Juliana Hatfield chronology
| Blood (2021) | Juliana Hatfield Sings ELO (2023) | Lightning Might Strike (2025) |

= Juliana Hatfield Sings ELO =

Juliana Hatfield Sings ELO is the twentieth studio album by American alternative rock artist Juliana Hatfield, released on November 17, 2023, through American Laundromat.
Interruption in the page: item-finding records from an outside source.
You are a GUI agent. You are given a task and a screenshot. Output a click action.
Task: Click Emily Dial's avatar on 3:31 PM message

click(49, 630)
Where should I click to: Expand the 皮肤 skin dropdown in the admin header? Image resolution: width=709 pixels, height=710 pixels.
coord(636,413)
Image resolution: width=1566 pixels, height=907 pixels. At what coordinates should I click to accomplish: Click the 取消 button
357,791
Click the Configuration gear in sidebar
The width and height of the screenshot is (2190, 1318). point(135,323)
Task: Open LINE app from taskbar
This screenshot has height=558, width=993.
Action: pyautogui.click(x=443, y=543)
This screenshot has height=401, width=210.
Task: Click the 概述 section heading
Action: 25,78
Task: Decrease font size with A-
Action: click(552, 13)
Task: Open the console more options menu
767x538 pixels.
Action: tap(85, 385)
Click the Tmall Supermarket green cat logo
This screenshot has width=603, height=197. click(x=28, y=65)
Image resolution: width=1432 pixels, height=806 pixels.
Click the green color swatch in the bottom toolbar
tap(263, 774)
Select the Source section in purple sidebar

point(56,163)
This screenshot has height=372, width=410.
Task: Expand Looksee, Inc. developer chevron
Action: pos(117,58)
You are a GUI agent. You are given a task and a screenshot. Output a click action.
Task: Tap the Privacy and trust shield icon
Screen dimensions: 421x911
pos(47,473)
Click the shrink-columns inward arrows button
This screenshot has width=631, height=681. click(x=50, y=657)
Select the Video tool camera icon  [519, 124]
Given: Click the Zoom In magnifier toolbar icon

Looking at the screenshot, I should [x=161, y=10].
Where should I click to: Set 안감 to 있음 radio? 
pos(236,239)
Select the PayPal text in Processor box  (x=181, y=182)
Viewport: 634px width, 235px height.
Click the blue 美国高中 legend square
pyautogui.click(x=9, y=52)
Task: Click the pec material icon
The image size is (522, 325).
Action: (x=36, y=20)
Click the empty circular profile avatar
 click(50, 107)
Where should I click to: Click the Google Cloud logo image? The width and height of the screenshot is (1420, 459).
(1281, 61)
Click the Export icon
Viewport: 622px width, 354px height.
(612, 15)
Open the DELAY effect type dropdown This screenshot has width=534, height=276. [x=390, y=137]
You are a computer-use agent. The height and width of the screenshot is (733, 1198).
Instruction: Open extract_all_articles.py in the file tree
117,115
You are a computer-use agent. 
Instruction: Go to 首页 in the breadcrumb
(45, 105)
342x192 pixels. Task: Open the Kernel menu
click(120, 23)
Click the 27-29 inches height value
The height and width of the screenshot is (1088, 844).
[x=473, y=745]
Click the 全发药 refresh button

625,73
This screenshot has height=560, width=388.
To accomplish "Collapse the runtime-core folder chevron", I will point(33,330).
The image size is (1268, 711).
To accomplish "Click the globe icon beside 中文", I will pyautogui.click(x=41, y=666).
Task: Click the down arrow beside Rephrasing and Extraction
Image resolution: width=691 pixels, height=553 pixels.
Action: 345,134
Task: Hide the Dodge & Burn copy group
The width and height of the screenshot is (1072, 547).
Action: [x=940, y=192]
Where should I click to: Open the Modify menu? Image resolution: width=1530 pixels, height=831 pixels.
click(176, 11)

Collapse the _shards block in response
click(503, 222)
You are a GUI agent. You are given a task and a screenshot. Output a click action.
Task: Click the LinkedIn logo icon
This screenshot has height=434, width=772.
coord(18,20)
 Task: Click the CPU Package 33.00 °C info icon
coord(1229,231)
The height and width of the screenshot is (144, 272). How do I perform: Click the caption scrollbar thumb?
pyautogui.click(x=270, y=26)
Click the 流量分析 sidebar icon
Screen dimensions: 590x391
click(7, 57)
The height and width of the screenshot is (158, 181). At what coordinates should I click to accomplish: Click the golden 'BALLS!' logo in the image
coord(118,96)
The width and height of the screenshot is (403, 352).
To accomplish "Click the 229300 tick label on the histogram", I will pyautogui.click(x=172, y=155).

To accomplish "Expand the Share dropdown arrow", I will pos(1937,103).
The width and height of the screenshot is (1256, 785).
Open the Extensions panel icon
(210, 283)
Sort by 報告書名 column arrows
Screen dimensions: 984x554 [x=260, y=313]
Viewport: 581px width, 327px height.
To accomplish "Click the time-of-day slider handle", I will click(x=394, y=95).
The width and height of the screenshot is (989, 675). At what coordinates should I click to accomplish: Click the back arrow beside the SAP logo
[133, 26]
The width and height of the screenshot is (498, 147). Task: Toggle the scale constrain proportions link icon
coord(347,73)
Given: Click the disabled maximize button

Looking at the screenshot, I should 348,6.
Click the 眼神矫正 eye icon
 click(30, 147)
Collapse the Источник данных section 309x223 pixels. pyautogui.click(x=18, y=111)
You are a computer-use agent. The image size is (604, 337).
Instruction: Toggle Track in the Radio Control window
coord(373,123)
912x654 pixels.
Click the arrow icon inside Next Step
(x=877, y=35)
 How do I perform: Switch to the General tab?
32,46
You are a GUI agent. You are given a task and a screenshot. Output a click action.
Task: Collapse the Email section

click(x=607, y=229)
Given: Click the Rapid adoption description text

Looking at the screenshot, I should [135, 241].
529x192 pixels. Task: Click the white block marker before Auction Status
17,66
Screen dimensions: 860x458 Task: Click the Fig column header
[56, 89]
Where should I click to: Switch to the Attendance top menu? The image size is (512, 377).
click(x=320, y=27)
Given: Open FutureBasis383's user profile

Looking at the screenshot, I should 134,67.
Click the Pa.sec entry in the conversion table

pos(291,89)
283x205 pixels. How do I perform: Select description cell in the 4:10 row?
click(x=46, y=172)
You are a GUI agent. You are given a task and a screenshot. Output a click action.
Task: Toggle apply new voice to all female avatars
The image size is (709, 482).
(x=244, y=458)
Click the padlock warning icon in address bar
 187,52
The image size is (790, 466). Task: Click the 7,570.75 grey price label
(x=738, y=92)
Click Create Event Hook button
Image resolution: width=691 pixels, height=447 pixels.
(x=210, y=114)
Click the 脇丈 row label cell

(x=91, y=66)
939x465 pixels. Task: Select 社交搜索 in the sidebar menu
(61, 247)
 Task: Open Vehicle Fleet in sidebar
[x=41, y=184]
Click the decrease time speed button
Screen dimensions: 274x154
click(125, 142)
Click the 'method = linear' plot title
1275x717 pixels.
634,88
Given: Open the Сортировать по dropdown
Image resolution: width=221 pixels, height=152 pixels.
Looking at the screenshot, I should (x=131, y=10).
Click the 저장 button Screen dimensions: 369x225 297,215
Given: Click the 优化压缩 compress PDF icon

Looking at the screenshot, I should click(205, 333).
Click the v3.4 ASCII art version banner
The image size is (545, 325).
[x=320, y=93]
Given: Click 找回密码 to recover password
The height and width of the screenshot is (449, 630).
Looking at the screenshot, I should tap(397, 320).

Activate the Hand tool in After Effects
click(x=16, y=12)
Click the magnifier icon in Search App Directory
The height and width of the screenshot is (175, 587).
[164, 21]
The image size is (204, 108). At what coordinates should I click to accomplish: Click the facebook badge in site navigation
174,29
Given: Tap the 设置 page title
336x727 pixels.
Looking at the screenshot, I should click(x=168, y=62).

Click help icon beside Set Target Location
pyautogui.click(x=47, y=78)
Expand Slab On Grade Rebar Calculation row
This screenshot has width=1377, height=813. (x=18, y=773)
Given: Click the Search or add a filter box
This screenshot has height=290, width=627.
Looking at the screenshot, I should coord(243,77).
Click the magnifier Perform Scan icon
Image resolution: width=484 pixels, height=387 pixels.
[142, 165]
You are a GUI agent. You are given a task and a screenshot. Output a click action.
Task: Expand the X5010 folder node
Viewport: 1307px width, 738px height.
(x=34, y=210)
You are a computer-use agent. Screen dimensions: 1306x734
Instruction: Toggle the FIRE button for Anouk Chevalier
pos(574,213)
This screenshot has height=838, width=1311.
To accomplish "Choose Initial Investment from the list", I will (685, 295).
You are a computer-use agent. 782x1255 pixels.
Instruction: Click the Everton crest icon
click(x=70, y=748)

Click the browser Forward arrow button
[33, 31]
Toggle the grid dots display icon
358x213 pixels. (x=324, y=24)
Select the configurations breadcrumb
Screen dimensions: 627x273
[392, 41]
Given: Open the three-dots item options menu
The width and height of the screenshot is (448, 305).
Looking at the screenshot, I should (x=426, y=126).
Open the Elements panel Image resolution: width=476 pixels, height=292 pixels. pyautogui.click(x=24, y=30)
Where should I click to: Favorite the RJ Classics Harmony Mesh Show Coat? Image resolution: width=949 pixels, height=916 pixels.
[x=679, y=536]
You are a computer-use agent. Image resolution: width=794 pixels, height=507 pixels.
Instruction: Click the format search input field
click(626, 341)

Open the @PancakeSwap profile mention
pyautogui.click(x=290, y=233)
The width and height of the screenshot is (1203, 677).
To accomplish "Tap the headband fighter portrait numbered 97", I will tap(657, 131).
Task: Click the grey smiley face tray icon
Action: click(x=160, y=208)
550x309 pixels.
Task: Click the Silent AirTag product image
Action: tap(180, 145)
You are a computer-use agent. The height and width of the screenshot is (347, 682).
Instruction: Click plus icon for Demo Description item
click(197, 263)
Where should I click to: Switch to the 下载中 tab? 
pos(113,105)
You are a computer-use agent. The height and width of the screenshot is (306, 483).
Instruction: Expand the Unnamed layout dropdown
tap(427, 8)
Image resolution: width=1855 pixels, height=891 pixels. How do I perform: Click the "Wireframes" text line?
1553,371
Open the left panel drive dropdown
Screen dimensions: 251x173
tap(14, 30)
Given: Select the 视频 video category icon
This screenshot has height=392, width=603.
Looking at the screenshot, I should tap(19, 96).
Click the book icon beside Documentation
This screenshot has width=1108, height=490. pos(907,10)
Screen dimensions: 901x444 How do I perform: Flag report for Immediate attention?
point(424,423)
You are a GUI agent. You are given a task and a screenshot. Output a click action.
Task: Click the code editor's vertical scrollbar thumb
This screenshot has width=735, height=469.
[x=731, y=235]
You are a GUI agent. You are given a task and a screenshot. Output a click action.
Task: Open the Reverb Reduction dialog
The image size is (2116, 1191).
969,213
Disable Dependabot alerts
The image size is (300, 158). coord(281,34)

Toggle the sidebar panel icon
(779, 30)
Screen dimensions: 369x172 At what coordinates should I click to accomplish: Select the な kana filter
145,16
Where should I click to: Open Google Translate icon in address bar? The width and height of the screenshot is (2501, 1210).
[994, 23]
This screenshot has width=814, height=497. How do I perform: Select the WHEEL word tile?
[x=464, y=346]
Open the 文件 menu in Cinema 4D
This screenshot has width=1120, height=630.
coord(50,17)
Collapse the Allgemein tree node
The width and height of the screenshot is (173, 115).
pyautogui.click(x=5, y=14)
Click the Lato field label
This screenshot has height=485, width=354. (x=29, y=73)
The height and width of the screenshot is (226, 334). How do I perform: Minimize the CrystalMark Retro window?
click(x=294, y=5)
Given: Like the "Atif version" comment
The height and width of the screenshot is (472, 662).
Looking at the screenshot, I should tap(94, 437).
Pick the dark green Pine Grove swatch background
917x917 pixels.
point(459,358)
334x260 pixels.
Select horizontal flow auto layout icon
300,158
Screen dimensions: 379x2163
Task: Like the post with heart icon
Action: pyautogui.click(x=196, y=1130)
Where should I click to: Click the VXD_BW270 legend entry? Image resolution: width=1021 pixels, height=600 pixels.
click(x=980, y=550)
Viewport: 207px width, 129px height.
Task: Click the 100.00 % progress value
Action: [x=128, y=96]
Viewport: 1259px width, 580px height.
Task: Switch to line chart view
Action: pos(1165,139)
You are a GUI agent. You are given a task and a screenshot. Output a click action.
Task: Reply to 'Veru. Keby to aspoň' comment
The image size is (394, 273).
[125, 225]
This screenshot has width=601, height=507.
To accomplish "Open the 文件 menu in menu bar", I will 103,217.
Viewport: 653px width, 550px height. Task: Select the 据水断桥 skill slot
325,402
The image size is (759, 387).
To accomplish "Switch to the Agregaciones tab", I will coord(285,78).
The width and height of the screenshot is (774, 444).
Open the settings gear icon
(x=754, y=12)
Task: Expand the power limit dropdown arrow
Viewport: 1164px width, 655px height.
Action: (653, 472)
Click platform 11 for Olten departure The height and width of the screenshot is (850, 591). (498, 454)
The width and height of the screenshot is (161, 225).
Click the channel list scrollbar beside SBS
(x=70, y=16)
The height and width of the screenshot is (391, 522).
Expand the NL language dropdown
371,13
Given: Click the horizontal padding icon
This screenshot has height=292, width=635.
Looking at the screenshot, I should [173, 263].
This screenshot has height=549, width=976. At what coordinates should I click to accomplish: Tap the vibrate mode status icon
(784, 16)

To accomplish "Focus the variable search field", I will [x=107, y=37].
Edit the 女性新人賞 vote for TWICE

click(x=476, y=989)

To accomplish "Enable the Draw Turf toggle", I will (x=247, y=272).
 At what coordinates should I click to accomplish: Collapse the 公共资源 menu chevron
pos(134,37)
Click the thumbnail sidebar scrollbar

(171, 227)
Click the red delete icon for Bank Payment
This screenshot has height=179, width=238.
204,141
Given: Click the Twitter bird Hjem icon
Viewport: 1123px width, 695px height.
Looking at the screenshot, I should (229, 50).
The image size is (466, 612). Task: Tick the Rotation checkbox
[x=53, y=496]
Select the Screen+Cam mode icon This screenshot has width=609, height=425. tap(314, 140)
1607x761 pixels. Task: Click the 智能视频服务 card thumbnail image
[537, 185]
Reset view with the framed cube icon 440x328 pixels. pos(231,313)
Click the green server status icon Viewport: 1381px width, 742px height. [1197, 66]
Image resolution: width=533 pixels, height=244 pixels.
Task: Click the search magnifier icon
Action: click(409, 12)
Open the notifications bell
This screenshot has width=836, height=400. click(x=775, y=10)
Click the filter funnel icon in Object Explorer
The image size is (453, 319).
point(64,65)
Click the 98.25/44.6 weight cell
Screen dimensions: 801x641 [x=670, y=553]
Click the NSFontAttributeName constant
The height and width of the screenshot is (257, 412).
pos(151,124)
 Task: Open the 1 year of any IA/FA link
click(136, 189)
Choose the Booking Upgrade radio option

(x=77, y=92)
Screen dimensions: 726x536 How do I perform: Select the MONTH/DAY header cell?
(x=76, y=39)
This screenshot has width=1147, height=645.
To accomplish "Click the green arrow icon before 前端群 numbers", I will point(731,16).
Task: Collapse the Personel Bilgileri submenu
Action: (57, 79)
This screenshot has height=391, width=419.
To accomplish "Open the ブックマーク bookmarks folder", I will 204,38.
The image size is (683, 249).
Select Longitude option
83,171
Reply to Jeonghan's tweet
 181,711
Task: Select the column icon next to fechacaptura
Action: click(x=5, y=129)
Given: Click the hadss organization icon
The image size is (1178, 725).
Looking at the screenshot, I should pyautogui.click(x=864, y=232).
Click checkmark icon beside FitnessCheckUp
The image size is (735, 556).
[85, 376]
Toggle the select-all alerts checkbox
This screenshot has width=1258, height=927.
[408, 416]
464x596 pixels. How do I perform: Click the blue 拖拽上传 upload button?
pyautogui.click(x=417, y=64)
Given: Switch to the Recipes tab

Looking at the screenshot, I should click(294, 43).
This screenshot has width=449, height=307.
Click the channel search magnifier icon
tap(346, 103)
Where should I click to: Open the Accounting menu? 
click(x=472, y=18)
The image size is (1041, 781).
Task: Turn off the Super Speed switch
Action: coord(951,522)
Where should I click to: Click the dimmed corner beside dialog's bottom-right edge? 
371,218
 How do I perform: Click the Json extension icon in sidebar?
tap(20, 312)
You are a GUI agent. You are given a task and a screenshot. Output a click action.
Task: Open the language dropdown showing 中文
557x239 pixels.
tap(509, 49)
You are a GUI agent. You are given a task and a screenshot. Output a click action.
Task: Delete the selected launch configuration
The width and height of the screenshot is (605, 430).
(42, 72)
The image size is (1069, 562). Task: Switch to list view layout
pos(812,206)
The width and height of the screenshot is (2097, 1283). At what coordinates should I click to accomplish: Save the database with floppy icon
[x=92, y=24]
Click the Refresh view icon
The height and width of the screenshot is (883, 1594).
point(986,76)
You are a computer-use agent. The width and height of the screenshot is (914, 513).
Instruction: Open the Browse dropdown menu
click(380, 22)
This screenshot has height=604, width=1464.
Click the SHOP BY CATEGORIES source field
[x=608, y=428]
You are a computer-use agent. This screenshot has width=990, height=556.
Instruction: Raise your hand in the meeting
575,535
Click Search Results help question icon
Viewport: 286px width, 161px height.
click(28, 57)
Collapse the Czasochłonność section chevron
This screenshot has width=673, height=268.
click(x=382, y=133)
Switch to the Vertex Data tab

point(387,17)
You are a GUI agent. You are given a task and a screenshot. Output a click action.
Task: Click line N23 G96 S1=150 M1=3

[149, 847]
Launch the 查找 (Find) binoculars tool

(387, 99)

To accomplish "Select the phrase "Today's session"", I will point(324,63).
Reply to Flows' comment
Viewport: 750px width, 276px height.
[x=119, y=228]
It is the third covers album from Hatfield, following Juliana Hatfield Sings Olivia Newton-John (2018) and Juliana Hatfield Sings The Police (2019) and features performances of songs by English rock band Electric Light Orchestra.

==Critical reception==

 AllMusic critic Stephen Thomas Erlewine wrote that Hatfield's album is successful for "balancing classic rock radio staples with deep cuts" and continued that by "choosing to transpose strings to guitar and voice helps Hatfield achieve a sense of intimacy while retaining a sense of romantic grandeur, a combination that gives Juliana Hatfield Sings ELO a distinctly warm and comforting feeling without succumbing to the pitfalls of nostalgia".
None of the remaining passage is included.